BioCreative IV Track 3 NER Testing Facility. Participants were provided with the BioCreative IV Track 3 NER Testing Facility developed by CTD. This testing facility provided a front-end to a CTD Web service that on execution called the participant's Web service using BioC XML associated with a specified PubMed ID for inter-process communications (top left screenshot). CTD's Web service would in turn receive text-mined annotations from the participant's Web service (using BioC XML). CTD's Web service then processed the annotations and computed the results against the curated data set, providing the user with recall, precision, response time and a detailed list of curated terms, text-mined terms and text-mined term hits (bottom right screenshot).

Figure 4.

Gene/protein named-entity recognition.
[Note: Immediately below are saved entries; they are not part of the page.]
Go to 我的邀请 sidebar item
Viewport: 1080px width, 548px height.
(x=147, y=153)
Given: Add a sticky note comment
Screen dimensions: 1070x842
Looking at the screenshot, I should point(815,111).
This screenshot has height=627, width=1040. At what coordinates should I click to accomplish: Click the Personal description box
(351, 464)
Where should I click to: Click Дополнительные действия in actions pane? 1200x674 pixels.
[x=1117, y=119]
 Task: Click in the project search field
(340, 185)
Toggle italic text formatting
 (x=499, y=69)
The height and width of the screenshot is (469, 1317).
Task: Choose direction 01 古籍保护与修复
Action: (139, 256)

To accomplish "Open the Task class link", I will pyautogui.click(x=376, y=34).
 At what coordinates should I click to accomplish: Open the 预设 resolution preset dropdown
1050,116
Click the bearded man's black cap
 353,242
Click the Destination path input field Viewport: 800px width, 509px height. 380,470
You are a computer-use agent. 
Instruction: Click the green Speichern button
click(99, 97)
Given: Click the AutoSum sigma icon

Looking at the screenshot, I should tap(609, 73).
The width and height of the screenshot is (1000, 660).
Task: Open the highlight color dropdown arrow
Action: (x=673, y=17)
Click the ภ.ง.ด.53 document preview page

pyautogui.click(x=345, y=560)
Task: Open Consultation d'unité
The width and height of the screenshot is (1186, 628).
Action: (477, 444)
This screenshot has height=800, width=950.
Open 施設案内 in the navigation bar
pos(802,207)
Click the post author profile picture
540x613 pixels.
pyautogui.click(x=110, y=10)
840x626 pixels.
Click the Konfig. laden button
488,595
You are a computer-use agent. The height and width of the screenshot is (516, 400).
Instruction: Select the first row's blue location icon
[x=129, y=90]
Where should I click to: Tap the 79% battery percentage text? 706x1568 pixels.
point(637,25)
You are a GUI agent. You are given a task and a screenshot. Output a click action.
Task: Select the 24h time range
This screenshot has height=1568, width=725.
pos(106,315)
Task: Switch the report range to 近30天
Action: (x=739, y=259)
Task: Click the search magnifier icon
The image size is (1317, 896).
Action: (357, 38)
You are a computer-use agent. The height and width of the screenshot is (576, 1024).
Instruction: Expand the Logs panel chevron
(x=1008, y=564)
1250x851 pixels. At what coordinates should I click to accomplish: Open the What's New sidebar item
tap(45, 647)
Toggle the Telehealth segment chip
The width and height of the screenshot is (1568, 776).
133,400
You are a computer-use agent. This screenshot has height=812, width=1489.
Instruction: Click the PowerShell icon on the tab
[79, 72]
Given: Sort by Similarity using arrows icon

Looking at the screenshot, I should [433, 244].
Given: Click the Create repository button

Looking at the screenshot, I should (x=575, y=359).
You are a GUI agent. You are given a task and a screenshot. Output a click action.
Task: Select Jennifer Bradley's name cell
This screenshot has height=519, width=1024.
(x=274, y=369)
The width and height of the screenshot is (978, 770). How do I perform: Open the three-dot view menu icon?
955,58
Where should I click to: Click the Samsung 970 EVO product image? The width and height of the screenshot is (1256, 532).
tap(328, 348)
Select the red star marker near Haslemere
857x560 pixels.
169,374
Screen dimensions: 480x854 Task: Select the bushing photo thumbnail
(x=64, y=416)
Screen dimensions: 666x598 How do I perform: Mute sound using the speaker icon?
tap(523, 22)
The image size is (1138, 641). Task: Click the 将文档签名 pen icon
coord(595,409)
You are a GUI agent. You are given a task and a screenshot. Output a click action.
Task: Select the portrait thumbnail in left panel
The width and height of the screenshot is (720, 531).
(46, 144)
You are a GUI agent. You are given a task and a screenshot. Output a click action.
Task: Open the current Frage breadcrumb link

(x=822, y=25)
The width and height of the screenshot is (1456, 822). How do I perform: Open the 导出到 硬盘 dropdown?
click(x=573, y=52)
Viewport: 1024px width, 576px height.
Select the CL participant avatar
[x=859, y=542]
Gene recall (blue), precision (red) and balanced F-score (green) results are shown for each participating group (anonymously identified by group number on x-axis). Average scores for each metric (dotted lines) are also provided.

Figure 5.

Balanced F-scores by group. Balanced F-score results for each NER category, as well as a combined average, are provided for each participating group (anonymously identified by group number on x-axis). Average scores for each metric (dotted lines) are also provided.

Figure 6.

Response times. Response time results for each NER category, as well as a combined average, are provided for each participating group (anonymously identified by group number on x-axis). Note: the response time in seconds (y-axis) uses a logarithmic scale.

Figure 7.

Chemical/drug named-entity recognition. Chemical recall (blue), precision (red) and balanced F-score (green) results are shown for each participating group (anonymously identified by group number on x-axis). Average scores for each metric (dotted lines) are also provided.

Figure 8.

Disease named-entity recognition. Disease recall (blue), precision (red) and balanced F-score (green) results are shown for each participating group (anonymously identified by group number on x-axis). Average scores for each metric (dotted lines) are also provided.

Figure 9.

Action term named-entity recognition. Chemical/gene action term recall (blue), precision (red) and balanced F-score (green) results are shown for each participating group (anonymously identified by group number on x-axis). Average scores for each metric (dotted lines) are also provided.

Figure 10.

Recall and precision. Combined average recall (x-axis) and precision (y-axis) results are shown for each participating group (color-coded by group number) within major NER category. For some groups there appeared to be a clear trade-off between recall and precision (e.g. 203), whereas for other groups trade-offs were less apparent (e.g. 184 and 199).

Figure 11.

Balanced F-score and response time. Combined average balanced F-score (x-axis) and response time (y-axis) results are shown for each participating group (color-coded by group number) within major NER category. There was no clear relationship between response time and F-score. Note: the response time in seconds (y-axis) uses a logarithmic scale.